Requirement – Your task is to print each record exactly as it reads.

Source material –
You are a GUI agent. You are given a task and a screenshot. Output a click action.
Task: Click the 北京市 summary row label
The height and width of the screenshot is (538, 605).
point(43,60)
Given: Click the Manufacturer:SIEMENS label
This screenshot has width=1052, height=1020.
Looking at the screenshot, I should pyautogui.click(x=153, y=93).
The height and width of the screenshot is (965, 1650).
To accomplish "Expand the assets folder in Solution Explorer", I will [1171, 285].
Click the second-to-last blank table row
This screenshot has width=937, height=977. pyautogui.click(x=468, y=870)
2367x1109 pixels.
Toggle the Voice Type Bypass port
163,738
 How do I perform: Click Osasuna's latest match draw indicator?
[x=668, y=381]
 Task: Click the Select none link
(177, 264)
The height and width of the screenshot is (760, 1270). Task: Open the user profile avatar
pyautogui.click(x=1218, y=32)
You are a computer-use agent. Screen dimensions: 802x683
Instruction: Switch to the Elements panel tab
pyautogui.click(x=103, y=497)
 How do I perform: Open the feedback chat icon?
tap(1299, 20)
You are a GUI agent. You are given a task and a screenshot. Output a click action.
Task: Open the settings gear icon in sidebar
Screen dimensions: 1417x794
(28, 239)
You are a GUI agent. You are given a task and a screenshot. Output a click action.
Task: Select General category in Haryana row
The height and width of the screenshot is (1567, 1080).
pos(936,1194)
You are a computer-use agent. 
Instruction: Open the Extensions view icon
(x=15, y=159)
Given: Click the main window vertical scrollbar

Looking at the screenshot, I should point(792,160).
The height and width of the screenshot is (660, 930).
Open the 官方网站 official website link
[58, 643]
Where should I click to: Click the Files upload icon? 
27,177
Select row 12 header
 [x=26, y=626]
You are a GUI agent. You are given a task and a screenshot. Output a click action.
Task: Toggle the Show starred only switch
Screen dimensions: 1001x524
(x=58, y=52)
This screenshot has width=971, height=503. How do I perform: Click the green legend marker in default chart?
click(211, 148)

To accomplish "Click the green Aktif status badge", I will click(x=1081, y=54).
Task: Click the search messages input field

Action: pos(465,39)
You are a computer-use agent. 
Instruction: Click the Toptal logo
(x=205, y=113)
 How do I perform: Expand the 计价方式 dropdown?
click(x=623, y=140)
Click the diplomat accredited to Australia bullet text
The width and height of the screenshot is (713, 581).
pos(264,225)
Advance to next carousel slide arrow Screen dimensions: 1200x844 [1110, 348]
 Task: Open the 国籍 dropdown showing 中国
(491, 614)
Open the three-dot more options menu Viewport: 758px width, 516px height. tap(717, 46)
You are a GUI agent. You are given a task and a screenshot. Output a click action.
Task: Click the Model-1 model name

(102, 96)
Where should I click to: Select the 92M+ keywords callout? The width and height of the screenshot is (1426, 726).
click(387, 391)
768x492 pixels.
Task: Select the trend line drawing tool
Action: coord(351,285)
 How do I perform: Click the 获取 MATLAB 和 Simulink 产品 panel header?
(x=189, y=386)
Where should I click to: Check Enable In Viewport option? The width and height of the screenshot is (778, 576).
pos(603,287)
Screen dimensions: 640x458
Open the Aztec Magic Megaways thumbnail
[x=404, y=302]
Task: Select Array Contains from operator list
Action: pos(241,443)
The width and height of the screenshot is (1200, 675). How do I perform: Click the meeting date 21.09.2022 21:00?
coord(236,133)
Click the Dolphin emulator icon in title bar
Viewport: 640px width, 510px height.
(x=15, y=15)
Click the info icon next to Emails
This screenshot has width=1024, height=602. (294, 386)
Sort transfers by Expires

Answer –
You are a GUI agent. You are given a task and a screenshot. Output a click action.
Task: Click the 北京市 summary row label
The height and width of the screenshot is (538, 605).
point(43,60)
Given: Click the Manufacturer:SIEMENS label
This screenshot has width=1052, height=1020.
Looking at the screenshot, I should pyautogui.click(x=153, y=93).
The height and width of the screenshot is (965, 1650).
To accomplish "Expand the assets folder in Solution Explorer", I will [1171, 285].
Click the second-to-last blank table row
This screenshot has width=937, height=977. pyautogui.click(x=468, y=870)
2367x1109 pixels.
Toggle the Voice Type Bypass port
163,738
 How do I perform: Click Osasuna's latest match draw indicator?
[x=668, y=381]
 Task: Click the Select none link
(177, 264)
The height and width of the screenshot is (760, 1270). Task: Open the user profile avatar
pyautogui.click(x=1218, y=32)
You are a computer-use agent. Screen dimensions: 802x683
Instruction: Switch to the Elements panel tab
pyautogui.click(x=103, y=497)
 How do I perform: Open the feedback chat icon?
tap(1299, 20)
You are a GUI agent. You are given a task and a screenshot. Output a click action.
Task: Open the settings gear icon in sidebar
Screen dimensions: 1417x794
(28, 239)
You are a GUI agent. You are given a task and a screenshot. Output a click action.
Task: Select General category in Haryana row
The height and width of the screenshot is (1567, 1080).
pos(936,1194)
You are a computer-use agent. 
Instruction: Open the Extensions view icon
(x=15, y=159)
Given: Click the main window vertical scrollbar

Looking at the screenshot, I should point(792,160).
The height and width of the screenshot is (660, 930).
Open the 官方网站 official website link
[58, 643]
Where should I click to: Click the Files upload icon? 
27,177
Select row 12 header
 [x=26, y=626]
You are a GUI agent. You are given a task and a screenshot. Output a click action.
Task: Toggle the Show starred only switch
Screen dimensions: 1001x524
(x=58, y=52)
This screenshot has width=971, height=503. How do I perform: Click the green legend marker in default chart?
click(211, 148)

To accomplish "Click the green Aktif status badge", I will click(x=1081, y=54).
Task: Click the search messages input field

Action: pos(465,39)
You are a computer-use agent. 
Instruction: Click the Toptal logo
(x=205, y=113)
 How do I perform: Expand the 计价方式 dropdown?
click(x=623, y=140)
Click the diplomat accredited to Australia bullet text
The width and height of the screenshot is (713, 581).
pos(264,225)
Advance to next carousel slide arrow Screen dimensions: 1200x844 [1110, 348]
 Task: Open the 国籍 dropdown showing 中国
(491, 614)
Open the three-dot more options menu Viewport: 758px width, 516px height. tap(717, 46)
You are a GUI agent. You are given a task and a screenshot. Output a click action.
Task: Click the Model-1 model name

(102, 96)
Where should I click to: Select the 92M+ keywords callout? The width and height of the screenshot is (1426, 726).
click(387, 391)
768x492 pixels.
Task: Select the trend line drawing tool
Action: coord(351,285)
 How do I perform: Click the 获取 MATLAB 和 Simulink 产品 panel header?
(x=189, y=386)
Where should I click to: Check Enable In Viewport option? The width and height of the screenshot is (778, 576).
pos(603,287)
Screen dimensions: 640x458
Open the Aztec Magic Megaways thumbnail
[x=404, y=302]
Task: Select Array Contains from operator list
Action: pos(241,443)
The width and height of the screenshot is (1200, 675). How do I perform: Click the meeting date 21.09.2022 21:00?
coord(236,133)
Click the Dolphin emulator icon in title bar
Viewport: 640px width, 510px height.
(x=15, y=15)
Click the info icon next to Emails
This screenshot has width=1024, height=602. (294, 386)
Sort transfers by Expires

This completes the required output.